Os dejo este relato, un tanto psicodélico, que debí escribir con no más de 20 años. Ha aparecido junto a algún otro en una vieja carpeta más una buena cantidad de poemas. Es de una época donde escribía cosas bastante oscuras y duras.
Había sido un soldado pero ahora, desnudo y desarmado, era sólo un guerrero. Sin embargo, no todos los soldados lo son realmente, ni todos los guerreros han apretado el gatillo...
Pero él, auténtico guerrero.- lo decían sus ojos, lo gritaban sus manos.- él sí. El había acariciado la gloria ruin, había degustado la satisfacción suprema de la muerte, deglutido la sangre de los enemigos y se había deleitado como un loco con el tronar de la contienda.
Por aire, tierra o mar, se había zambullido en la marea vertiginosa del poder más sublime, el de la destrucción.
Y ahora, el Soldado era tan sólo un Guerrero que desnudo, deambulaba a través de una inmensidad de arena y sol, de esterilidad sedienta.
Cualquier hombre corriente hubiese sucumbido al azote constante del látigo del desierto y se hubiese dejado sepultar por él sin resistencia alguna.
Mas él no era un hombre corriente.

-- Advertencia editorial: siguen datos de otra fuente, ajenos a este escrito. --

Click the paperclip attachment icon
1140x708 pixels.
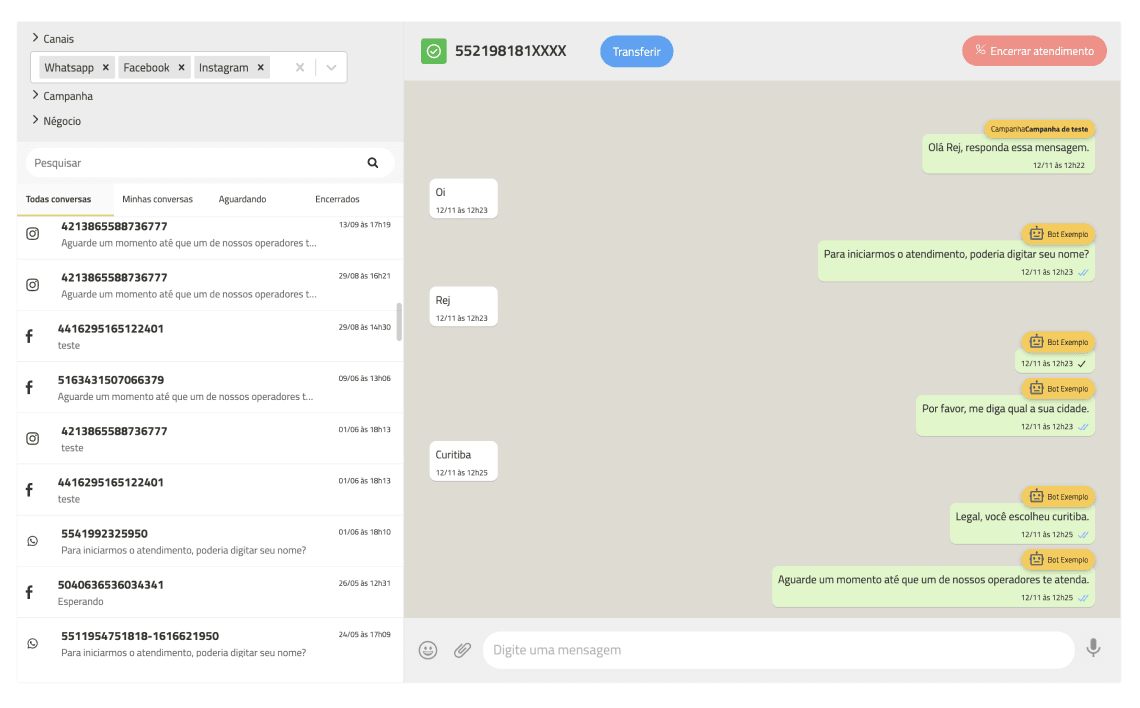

A un hombre engendrado sobre un charco de sangre le mueven impulsos más oscuros que la noche. A un hombre nacido en un nido de cadáveres le persigue un destino cruento del que escapa, sembrando dolor.
Así se entiende que el guerrero continuara, sin razón, luchando contra la tormenta, doliéndose es cierto de abiertas heridas, pero siempre adelante, ignorando su espíritu lo que su cuerpo se empeñaba en recordar.
Pero no estaba sólo, no... la Muerte, veterana compañera fiel se reía de él, apenas unos pasos por detrás. Y cuando el esperpéntico héroes se derrumbó, tragando arena, una carcajada fría de cuervo paralizó sus miembros.
Desde luego que no, todavía no se había escrito la palabra "fin" en su siniestra vida. Una mano oscura lo rescató, ahogando el grito triunfal de la muerte.
* * *
Lo había encontrado, desfallecido, pálido y frágil, a merced de aves carroñeras y otras alimañas desaprensivas. Era el Enemigo, y ella lo sabía, pero su herida emponzoñada, su débil aliento y su delicada piel le provocaron una lástima, más que profunda, sublime.
Él era el Enemigo y ella lo sabía, pero aún así, lo metió en su casa, le lavó, le curó y le prodigó cuidados y caricias durante noches y días hasta que sus ojos se abrieron y supo el grave error en el que había incurrido.
Pues los ojos del guerrero le miraron, metálicos, a través de siglos de horror y desolación. Y ella, que había nacido en el dolor, comprendió y lloró por la estirpe maldita de aquel guerrero.
- ¿Por qué lloras?- dijo él, y fue inútil. Difícilmente se entienden los guerreros con aquellos que nunca lo han sido. - ¿Por qué lloras?- repitió, y al no encontrar más respuestas que sus lágrimas interpretó este hecho como un gesto hostil, desafiante. Y el Guerrero, herido en su dignidad, incapaz de cometer acto alguna que no fuera atroz, actuó como era su costumbre: ultrajando, destruyendo, violando, humillando...
- Mátame ahora, te lo suplico, harta está la tierra de tu linaje... decía ella, ahogada ya en el vacío de sus ojos. Decía ella y fue inútil, pues el Guerrero no oía ya, sumido en el infierno de sangre y nada más que sangre. Y entre sangre y sangre ella murió sin darse cuenta, murmurando la misma súplica una y otra vez, la misma súplica que la madre del guerrero profirió.
La Muerte recogió su premio y siguió al Guerrero que, cubierto de miseria regresó al desierto. La Guerra no había acabado aún.